Michelle Langan, CEO
Michelle established Paper Cup Project back in 2016, when she saw how homelessness was growing across the city and wanted to do more to help people. Starting out as a team of just two people with a bag of sandwiches and a flask, Paper Cup has grown into a fully-fledged registered charity providing outreach services across the whole of Liverpool.
“I started Paper Cup because I felt that people who were sleeping rough weren’t being heard; they were voiceless, and being on the streets carries a lot of stigma.”
PCP strives to tackle this stigma, and to support people experiencing homelessness in Liverpool by giving them a voice, support and linking them up with statutory services to get them the help that they need.
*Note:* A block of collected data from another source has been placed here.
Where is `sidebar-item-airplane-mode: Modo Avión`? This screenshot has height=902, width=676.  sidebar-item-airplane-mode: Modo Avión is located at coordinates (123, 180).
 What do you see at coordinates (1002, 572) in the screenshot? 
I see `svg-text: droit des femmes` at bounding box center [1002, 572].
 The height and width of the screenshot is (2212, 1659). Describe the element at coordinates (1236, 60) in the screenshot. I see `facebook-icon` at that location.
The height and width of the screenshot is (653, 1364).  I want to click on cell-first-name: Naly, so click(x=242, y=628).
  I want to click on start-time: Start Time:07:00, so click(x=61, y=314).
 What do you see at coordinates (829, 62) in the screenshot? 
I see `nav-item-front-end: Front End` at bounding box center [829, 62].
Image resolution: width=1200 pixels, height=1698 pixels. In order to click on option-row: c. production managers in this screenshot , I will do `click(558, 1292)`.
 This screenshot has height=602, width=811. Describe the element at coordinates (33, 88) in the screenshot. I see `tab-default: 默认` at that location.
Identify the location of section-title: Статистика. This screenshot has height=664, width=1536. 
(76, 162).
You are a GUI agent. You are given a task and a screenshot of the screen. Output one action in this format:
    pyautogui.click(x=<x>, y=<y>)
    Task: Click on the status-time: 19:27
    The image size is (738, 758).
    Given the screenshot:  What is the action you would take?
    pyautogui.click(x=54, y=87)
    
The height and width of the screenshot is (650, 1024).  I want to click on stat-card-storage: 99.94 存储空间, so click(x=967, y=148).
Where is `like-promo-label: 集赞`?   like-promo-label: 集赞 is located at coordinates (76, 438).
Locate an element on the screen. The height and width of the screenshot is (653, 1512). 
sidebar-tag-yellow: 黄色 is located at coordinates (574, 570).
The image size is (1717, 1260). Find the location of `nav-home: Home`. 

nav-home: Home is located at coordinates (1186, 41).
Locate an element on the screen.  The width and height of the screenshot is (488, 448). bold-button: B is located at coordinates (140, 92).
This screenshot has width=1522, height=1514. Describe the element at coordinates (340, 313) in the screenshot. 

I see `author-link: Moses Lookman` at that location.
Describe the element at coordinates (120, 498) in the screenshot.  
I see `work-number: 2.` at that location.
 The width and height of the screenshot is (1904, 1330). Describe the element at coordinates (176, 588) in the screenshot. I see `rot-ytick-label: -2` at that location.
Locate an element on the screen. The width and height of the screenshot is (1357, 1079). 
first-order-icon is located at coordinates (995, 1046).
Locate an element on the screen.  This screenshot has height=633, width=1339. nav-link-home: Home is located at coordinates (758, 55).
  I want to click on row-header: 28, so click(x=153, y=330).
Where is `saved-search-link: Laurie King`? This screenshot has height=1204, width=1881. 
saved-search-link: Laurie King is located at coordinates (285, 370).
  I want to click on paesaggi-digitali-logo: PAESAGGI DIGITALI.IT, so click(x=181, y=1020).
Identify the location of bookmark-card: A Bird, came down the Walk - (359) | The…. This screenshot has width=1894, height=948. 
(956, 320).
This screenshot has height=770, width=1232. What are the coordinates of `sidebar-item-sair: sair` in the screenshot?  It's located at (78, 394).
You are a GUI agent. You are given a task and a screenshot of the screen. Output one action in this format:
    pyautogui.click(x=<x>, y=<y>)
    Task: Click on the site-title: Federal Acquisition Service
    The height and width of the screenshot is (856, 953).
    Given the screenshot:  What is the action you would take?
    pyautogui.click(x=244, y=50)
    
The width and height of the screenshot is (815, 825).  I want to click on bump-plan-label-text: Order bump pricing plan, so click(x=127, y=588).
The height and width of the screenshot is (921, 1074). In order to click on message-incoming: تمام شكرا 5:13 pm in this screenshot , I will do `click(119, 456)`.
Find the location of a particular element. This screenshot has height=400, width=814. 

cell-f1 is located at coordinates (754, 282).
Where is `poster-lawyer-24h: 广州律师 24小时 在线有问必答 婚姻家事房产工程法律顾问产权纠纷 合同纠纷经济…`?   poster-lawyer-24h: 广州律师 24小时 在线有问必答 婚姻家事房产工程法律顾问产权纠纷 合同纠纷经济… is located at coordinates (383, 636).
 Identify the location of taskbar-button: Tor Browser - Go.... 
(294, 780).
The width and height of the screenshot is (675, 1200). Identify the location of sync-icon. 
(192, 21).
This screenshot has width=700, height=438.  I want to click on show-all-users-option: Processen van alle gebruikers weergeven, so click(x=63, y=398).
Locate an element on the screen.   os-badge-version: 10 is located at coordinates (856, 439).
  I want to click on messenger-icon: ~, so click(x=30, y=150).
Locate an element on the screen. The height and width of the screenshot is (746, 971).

What have you learned about homelessness through your work with Paper Cup Project?
“As a city we are really lucky that we have Labre House and a city that is so keen to help out and guide our homeless friends to somewhere where they will feel safe during this very unsettling time. I’d say a MASSIVE thank you to everyone that supports us. It is a really rubbish time at the moment but this just highlights what a fab city we do have and how we can turn a rubbish situation into something a little bit more positive.”
What do you enjoy most about volunteering?
“I absolutely love our team. We really are like one big Paper Cup Project family. I love that we can all have a laugh with one another but also when it turns into a fashion show at the storage. Not mentioning names…but deffo Jack and Adam are guilty for making us giggle. It really does bring people together.”
What have you learned and
What have you enjoyed most about your time with Paper Cup Project?
“Hearing the stories of people’s lives and how quickly things can change, how without having right support its easy to end up in that position and once you’re there it’s hard to bounce back. It does really make you appreciate life. I enjoy going out and making sure the people we meet are looked after whether it’s food, clothes, a cuppa or a simple conversation.”
How can we help those experiencing homelessness in their everyday lives?
“There’s so much you can do to help people experiencing homeless. Even if it’s not going out yourself you can donate money to provide essentials, stop and have a conversation, or even just say hello. If you can, a sandwich and a drink would definitely be appreciated. We are all here to help each other and as long as we ALL do the best we can to help anyone in need, then the world will be filled with love in every corner.”
What have you learned most from being a Paper Cup Project team member?
“I’d probably say my biggest lesson has been insight. The team help people from all walks of life from rich to poor, from young to old, regardless of class, colour or creed. It’s frightening how easy any one of us could end up homeless or sofa surfing in today’s world. The stories we hear remind me to appreciate our loved ones and enjoy the little things.’
How did you get involved with Paper Cup Project?
“I got involved nearly 4 years ago now, I worked with Adam, who is a volunteer, and mentioned I was going to apply for something to help the homeless. He said he was involved in Paper Cup Project, got in touch with Michelle and next thing you know I was part of the team. Everyone was so welcoming and it was a BOSS experience which I knew I wanted to be a part of further.”
What have you learnt about homelessness?
“The main thing I’ve learned from Paper Cup Project is that absolutely anybody can end up homeless, regardless of what situation you may currently find yourself in. I’ve also learned how complex the issue of homelessness truly is, it’s not just as simple as housing everyone sleeping rough. There’s so much more to it such as mental health issues. It’s amazing what we do at PCP and it’s made me appreciate everything I have in life that little bit more.”
How can people make a difference in their day to day life to tackle homelessness?
“I think the main thing is not to prejudge. You have no idea how or why that person has come to be in that situation. More often than not just lending an ear to someone can make a massive difference to how they are feeling.”
Do you think homelessness is different for men and women?
“It’s a horrible situation for anyone to be in despite their gender and people cope in different ways. We meet so many people showing a range of emotions regardless of if they are a man or a woman. We recently met a woman who was having a terrible time for reasons I can’t disclose but it just goes to show how resilient people can be in really difficult situations.”